Below are Dr. Wolf's five top recommendations for herbicide application best practices:
No. 1: Select the correct nozzle. Proper nozzle selection is key to reducing spray drift. Choosing the right nozzle for speed, pressure and the chemical being applied helps minimize drift while maintaining protection efficacy.
No. 2: Use appropriate pressure. It is common practice to lower the pressure to manage spray drift, as low pressure creates larger droplets. However, newer Venturi nozzle designs - commonly referred to as air induction - should be used at pressures ranging from 50 to 80 psi. Newer nozzles operating at higher pressures are able to reduce drift while increasing the coverage potential on the targeted area.
No. 3: Watch application speeds. When using rate controllers, changes in speed across a field will affect the spray pressure. Higher speeds require higher pressure to deliver the correct volume, lower speeds the opposite. Thus, as applicators are making speed changes, they are impacting the droplet size. For a given application, avoid major adjustments in speed.
No. 4: Avoid adverse weather conditions. Adverse weather conditions, including high winds or inversions, are problematic for drift. Applicators have no control over the weather. The best option is to choose not to spray when environmental conditions are not favorable.

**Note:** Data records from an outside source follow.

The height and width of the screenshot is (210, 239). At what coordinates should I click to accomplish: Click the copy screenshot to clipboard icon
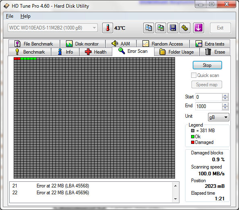[x=161, y=28]
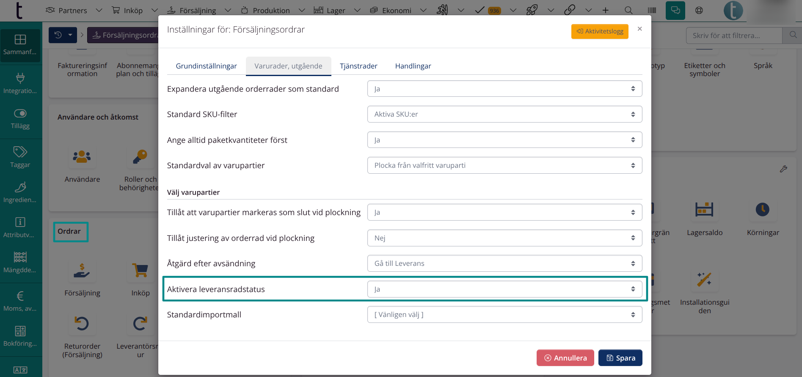Click the Installationsguiden wand icon

pyautogui.click(x=704, y=279)
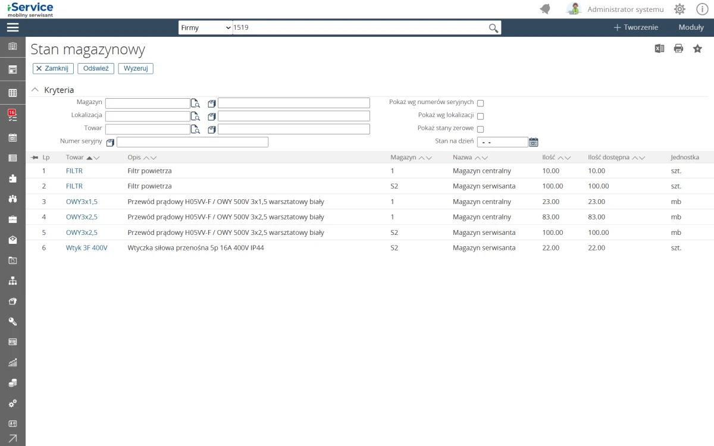
Task: Click the printer icon
Action: (x=678, y=49)
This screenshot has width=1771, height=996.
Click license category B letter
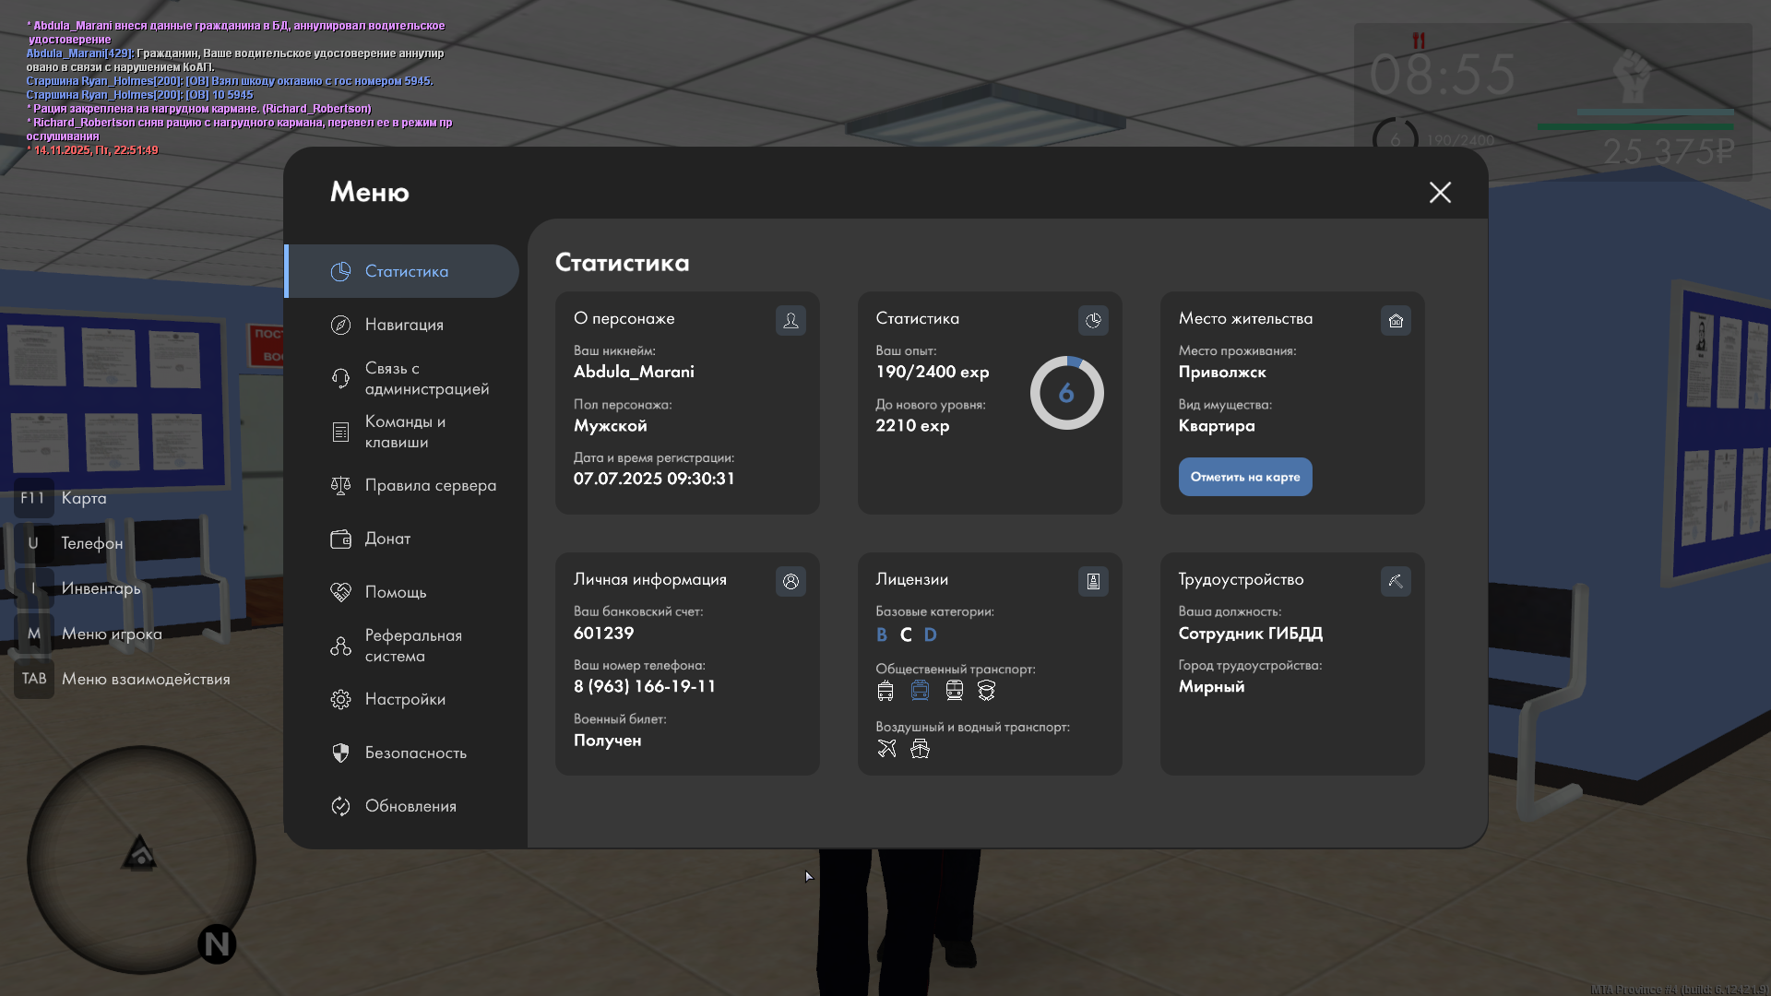pyautogui.click(x=881, y=634)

No. 5: Stay abreast of other technologies. Consider other technologies to reduce drift potential, including the use of shields, pulse-width modulation or drift reduction additives.
In addition to application training, the On Target Application Academy educates growers on proper equipment set up, including calibration and clean-out, and plant biology, to help them achieve the most effective and sustainable weed control possible, and to help mitigate off-target applications.